Já no tocante à preocupação com a desinformação é válido destacar que a pesquisa indica um aumento em nível global, sendo as informações falsas e enganosas foco de grande preocupação em países como o Brasil, onde 82% dos entrevistados se dizem preocupados. Por outro lado, em países como a Alemanha em que o nível educacional, cultural e crítico é mais elevado, apenas 37% estão preocupados. Aqueles que usam a mídia social são mais propensos a dizer que foram expostos a informações incorretas sobre o Coronavírus do que os não usuários. O Facebook é visto como o principal canal de divulgação de informações falsas em quase todos os lugares, mas aplicativos de mensagens como o WhatsApp são vistos como um problema maior em partes do Sul Global, como Brasil e Indonésia.
É bom que se ressalte que no caso brasileiro, o nível de preocupação é mais do que justificado tendo em vista que o fenômeno da desinformação que se estrutura em um ecossistema que por sua vez, abriga um grande e lucrativo mercado tem se especializado e crescido exponencialmente e se “aliado” ao novo coronavírus levando mais de meio milhão de brasileiros à morte. Vale lembrar ainda que segundo uma pesquisa da Kaspersky de 2019, 62% dos brasileiros não sabem discernir entre uma informação e uma narrativa desinformacional.
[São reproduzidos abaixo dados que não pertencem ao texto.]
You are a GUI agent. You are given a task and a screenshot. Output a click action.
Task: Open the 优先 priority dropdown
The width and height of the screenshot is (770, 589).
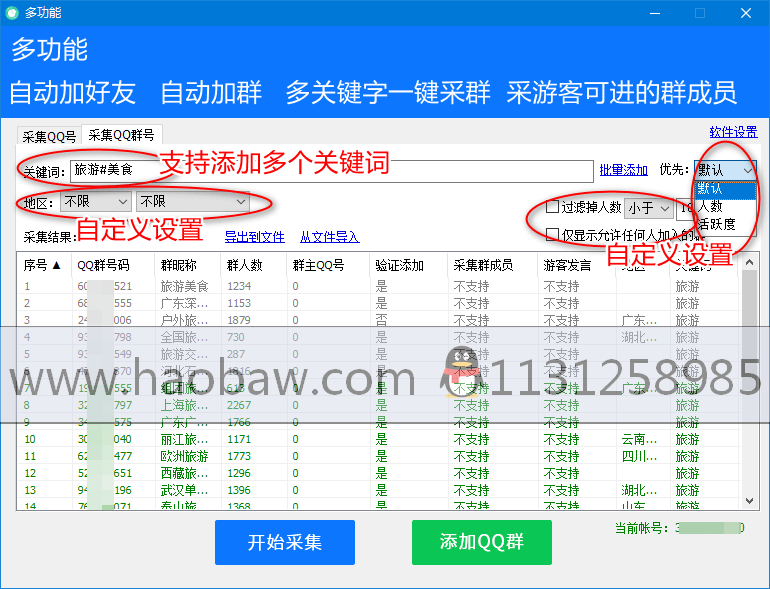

Por outro lado, esse índice de preocupação reflete ainda o crescimento da consciência crítica da população que tem a seu lado milhares de iniciativas de norte a sul do país que trabalham diuturnamente no combate à desinformação. Destaco a nossa Rede Nacional de Combate à desinformação-RNCd Brasil ( www.rncd.org) que hoje reúne cerca de 120 parceiros de quase todos os estados brasileiros, dentre outras grandes iniciativas que nos ajudam nesse momento difícil.
A pesquisa do Institute Reuters em parceria com Oxford também sinaliza que embora os dados apontem que as principais marcas de notícias e jornalistas atraem mais atenção em torno das notícias no Facebook e no Twitter, elas são eclipsadas por influenciadores e fontes alternativas em redes como TikTok, Snapchat e Instagram, o que potencializa a preocupação visto que digital influencers, são muitas vezes falas de si interessadas em visibilidade e lucratividade, não apresentando compromisso com os acontecimentos ou evidências. A TikTok agora atinge um quarto (24%) dos menores de 35 anos, com 7% usando a plataforma de notícias – e uma penetração maior em partes da América Latina e da Ásia.
Já o acesso às notícias encontra-se bem distribuído. Em todos os mercados, apenas um quarto (25%) prefere começar suas jornadas de notícias com um site ou aplicativo. Aqueles com idades entre 18 e 24 anos (a chamada Geração Z) têm uma conexão ainda mais fraca com sites e aplicativos e são quase duas vezes mais propensos a preferir acessar notícias via mídia social, agregadores ou alertas móveis. Por outro lado, os meios de acesso são potencialmente móveis, o uso de smartphone para notícias (73%) cresceu em sua taxa mais rápida em muitos anos, com a dependência também crescendo por meio de bloqueios de Coronavírus. O uso de laptops, desktops e tablets para notícias está estável ou em queda, enquanto a penetração de alto-falantes inteligentes permanece limitada na maioria dos países – especialmente para notícias.